##### Ausgewählter Auszug #####
ANWALT AKTUELL: Frau Professor Kalss, wie beurteilen Sie die Aussagen von Politikern, sie hätten als Aufsichtsräte gar nicht anders können als den saftigen Preissteigerungen der Energieversorger zuzustimmen?

 

Susanne Kalss: Ich glaube, als Aufsichtsrat sollte man in der Öffentlichkeit überhaupt nicht darüber sprechen, was man hätte tun können. Der Aufsichtsrat ist ein internes Organ und hat mit dem Vorstand zu beraten, zu diskutieren und abzuwägen. Der Vorstand hat Vorschläge zu machen und der Aufsichtsrat hat im Sinne des Unternehmenswohls unter Berücksichtigung der Aktionärsinteressen, der Arbeitnehmerinteressen und der Öffentlichkeit eine Entscheidung zu treffen.
#####
▶ **Aufgabe**: Setze das Interview mit Susanne Kalss über die Rolle des Aufsichtsrats im Anschluss an ihre letzte Antwort fort.
##### Bereitgestellte Daten #####
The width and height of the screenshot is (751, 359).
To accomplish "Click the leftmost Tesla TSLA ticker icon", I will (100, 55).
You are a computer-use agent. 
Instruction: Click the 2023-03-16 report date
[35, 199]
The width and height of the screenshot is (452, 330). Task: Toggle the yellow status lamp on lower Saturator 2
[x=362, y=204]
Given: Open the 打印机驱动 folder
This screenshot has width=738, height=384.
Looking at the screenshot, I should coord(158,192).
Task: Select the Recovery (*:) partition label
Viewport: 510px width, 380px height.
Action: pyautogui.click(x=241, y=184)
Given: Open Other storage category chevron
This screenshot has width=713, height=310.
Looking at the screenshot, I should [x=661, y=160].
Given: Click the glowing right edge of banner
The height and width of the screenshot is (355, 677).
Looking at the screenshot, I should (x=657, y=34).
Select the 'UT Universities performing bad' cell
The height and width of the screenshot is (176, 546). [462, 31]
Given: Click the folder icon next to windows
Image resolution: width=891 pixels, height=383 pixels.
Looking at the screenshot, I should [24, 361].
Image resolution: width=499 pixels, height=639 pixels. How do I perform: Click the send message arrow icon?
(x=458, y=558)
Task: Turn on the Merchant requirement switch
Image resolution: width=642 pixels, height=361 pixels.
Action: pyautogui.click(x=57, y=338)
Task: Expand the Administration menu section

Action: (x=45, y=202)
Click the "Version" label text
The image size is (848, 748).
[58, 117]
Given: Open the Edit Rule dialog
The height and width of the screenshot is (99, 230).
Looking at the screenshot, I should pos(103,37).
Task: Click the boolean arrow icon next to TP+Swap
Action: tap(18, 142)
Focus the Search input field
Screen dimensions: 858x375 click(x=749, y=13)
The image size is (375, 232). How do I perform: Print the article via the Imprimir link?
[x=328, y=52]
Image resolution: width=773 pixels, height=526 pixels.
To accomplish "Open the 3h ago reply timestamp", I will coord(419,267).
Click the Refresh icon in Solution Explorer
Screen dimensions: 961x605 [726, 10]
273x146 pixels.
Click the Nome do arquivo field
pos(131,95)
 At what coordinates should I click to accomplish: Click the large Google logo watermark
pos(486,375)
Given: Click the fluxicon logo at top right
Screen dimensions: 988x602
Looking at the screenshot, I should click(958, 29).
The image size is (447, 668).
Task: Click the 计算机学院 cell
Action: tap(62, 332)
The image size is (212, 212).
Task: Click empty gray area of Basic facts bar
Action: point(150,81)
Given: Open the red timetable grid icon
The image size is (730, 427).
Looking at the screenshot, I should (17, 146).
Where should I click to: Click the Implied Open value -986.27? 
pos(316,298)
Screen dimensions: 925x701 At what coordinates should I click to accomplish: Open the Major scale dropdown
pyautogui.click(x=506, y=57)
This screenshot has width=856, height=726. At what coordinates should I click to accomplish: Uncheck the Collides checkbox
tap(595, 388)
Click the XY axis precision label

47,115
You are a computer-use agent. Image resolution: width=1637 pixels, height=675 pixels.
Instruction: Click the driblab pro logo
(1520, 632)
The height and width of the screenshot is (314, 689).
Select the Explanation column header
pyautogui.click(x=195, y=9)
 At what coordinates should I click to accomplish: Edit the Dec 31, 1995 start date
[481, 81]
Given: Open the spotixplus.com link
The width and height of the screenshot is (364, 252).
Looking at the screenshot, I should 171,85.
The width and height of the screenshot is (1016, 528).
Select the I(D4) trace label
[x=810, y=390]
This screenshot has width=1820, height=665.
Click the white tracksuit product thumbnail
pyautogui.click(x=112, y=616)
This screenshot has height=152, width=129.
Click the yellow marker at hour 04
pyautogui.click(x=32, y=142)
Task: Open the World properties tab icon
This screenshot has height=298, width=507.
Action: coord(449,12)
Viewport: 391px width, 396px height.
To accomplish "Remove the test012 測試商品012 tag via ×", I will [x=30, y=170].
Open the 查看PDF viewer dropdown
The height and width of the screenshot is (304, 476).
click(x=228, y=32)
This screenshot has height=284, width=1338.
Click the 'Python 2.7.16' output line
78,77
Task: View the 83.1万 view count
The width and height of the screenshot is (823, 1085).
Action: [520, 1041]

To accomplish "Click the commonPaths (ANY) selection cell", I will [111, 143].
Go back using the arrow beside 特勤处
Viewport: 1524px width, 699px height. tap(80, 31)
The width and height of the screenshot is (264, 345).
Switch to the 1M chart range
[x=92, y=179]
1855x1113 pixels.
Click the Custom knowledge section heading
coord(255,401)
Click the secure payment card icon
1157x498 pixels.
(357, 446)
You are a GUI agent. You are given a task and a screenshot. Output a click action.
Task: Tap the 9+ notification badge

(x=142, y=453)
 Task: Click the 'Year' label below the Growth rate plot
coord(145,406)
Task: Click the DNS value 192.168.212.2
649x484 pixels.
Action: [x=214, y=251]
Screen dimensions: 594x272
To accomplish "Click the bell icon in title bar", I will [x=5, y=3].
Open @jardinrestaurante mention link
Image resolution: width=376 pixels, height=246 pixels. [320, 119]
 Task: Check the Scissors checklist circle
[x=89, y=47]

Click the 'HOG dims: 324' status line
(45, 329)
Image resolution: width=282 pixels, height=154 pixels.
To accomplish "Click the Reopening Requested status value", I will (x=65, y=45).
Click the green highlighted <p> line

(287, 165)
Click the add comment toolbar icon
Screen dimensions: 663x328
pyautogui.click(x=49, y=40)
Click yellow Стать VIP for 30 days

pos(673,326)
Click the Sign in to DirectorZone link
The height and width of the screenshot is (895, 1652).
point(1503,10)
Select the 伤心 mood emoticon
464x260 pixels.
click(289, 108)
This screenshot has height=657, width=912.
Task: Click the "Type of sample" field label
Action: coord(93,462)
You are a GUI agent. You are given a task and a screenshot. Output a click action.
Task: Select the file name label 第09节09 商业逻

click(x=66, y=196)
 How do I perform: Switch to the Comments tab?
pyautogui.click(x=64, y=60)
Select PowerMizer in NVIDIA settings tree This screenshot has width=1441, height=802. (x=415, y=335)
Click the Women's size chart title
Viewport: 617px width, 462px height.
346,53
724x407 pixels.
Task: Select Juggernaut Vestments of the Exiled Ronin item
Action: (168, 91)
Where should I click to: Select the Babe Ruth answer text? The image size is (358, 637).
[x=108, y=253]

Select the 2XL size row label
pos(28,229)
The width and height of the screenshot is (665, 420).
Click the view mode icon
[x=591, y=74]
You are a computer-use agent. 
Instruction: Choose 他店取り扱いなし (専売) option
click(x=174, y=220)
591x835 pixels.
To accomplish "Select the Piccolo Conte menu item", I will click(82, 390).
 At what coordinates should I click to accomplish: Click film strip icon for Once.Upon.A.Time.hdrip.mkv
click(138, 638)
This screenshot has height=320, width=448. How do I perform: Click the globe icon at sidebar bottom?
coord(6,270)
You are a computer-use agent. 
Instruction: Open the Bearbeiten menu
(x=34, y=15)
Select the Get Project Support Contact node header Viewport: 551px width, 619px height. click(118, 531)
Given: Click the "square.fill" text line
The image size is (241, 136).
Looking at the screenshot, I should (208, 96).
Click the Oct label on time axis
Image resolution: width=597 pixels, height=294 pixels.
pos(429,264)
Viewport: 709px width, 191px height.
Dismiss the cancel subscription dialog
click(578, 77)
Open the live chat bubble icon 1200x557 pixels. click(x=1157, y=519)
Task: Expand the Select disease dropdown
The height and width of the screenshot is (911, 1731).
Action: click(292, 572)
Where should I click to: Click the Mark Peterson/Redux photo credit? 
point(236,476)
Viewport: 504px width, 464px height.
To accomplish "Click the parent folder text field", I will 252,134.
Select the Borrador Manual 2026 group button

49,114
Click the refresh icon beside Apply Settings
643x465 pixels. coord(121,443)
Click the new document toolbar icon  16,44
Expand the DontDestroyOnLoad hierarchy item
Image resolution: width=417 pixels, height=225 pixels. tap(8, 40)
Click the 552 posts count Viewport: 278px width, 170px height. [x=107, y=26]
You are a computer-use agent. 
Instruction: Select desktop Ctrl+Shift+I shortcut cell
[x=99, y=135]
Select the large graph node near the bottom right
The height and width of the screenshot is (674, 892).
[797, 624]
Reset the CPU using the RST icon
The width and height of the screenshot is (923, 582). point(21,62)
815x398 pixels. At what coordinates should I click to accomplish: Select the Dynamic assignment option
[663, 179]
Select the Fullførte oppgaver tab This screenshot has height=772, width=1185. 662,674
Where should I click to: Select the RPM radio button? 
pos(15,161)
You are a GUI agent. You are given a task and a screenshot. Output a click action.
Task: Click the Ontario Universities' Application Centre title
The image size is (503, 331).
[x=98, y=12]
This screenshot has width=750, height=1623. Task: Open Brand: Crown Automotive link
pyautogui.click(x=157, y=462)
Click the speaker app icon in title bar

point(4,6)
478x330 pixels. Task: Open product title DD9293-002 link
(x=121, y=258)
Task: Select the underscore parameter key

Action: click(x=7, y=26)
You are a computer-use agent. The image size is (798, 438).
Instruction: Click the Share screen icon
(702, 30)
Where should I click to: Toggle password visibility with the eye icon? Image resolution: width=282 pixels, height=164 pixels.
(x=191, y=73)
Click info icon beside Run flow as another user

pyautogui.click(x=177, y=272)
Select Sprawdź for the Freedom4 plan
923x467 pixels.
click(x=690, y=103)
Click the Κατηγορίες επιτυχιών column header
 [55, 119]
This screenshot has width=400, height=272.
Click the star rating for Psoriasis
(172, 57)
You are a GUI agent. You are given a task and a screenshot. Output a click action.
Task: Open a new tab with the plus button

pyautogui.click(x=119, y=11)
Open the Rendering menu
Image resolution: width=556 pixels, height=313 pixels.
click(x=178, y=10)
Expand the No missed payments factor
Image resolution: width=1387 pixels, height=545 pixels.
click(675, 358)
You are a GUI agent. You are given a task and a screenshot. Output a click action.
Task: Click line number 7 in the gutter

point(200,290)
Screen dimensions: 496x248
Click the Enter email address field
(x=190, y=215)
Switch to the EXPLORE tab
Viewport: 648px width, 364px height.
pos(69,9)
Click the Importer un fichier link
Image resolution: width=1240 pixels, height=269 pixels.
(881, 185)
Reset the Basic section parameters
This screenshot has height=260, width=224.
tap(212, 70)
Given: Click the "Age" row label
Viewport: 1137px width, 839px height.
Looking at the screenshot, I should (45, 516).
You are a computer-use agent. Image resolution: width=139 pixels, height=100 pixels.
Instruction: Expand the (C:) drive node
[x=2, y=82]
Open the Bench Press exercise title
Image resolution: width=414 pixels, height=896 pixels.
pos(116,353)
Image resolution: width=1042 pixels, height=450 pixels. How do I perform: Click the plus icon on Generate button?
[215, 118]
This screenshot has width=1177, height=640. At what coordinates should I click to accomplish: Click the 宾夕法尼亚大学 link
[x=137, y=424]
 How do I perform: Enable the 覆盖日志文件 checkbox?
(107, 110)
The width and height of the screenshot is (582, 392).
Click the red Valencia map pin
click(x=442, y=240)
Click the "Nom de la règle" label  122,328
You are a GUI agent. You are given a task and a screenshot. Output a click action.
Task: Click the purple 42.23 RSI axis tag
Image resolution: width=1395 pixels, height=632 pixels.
#####
▶ **Ergebnis**:
 

ANWALT AKTUELL: Heißt das, dass der Vorstand eine Preiserhöhung durchsetzen kann, ohne sich um die Meinung des Aufsichtsrats zu kümmern?

 

Susanne Kalss: Das wird der Vorstand sicher nicht tun. Der Vorstand ist in Österreich mit einer starken Position ausgestattet. Er führt in eigener Verantwortung das Unternehmen und ist erstzuständig für Entscheidungen. Der Aufsichtsrat muss in einem Energieunternehmen gar nicht unbedingt gefragt werden. Es gibt hier keinen gesetzlichen Zustimmungskatalog. Allerdings könnten es die Aktionäre oder der Aufsichtsrat selber zu einer zustimmungspflichtigen Aufgabe machen.

 

ANWALT AKTUELL: Wenn man kreuz und quer durch Österreich schaut, drängt sich der Eindruck auf, dass in den Vorständen der diversen Energieunternehmen sehr unterschiedliche Temperamente herrschen. Ist aktienrechtlich jede Preissteigerung zulässig, wenn sie nur möglichst viel Profit für die Aktionäre bringt?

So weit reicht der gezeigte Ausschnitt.